TNA's recent ideas for change are a bit more risky. The show has only been in the public eye for a few years, and changing their name now might be the death knell for a promotion that's only seen modest success. That success has been mostly based on the appearance of established legends that some critics—myself included—have contended are using TNA as a basis to promote themselves, rather than to advance their company.
The idea to change the name to concentrate on the word Impact, the name of their weekly show. That's a logical step, given that would be what regular viewers look for when they pick up the remote.However, abandoning the TNA brand entirely may be too much of a risk for new viewers, who have been told it's TNA, only to be greeted with another name.
My bigger concern, however, is the creative direction that the company seems to be taking, by letting the talent make the matches and the scripting.
In regard to brining Randy Savage to TNA, Hulk Hogan recently tweeted:
"Man I wish we could get his butt off the couch he would add so much to the creative. HH."
Now, why would Hulk look backward, especially given he's intrigued with an idea he used some fifteen-plus years ago?
Being surprised by this is illogical, however, given the bent of the current active TNA lineup. When I say "active," I refer of course to the people actually making onto the TNA broadcasts.
Most Impact! broadcasts begin, end, or involve the entire Immortal stable being in the ring. That stable would include Hogan, Eric Bischoff, and Ric Flair—all former WCW employees, and all guilty of monopolizing camera time when they were in WCW, as they currently seem to do.
Bringing Randy Savage back to the ring is unlikely. He recently remarried, and has largely stayed out of the spotlight for the past several years. But just the notion that Hogan has even put that idea into the media frames the mentality that seems to be the ruin of TNA: recycling old ideas.

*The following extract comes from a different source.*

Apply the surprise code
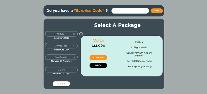The width and height of the screenshot is (207, 94). 157,11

Though it was just a random celebrity tweet, there is a sort of warning in reading that entry. Hogan and Bischoff have a great deal of influence in the creative end of TNA, as evidenced in the amount of camera time they get, so it can't be necessarily be taken lightly, either.
In any event, there are changes a' coming to the two companies, and as viewers, it's best to prepare for said changes. I'll definitely be watching. The question is: will you?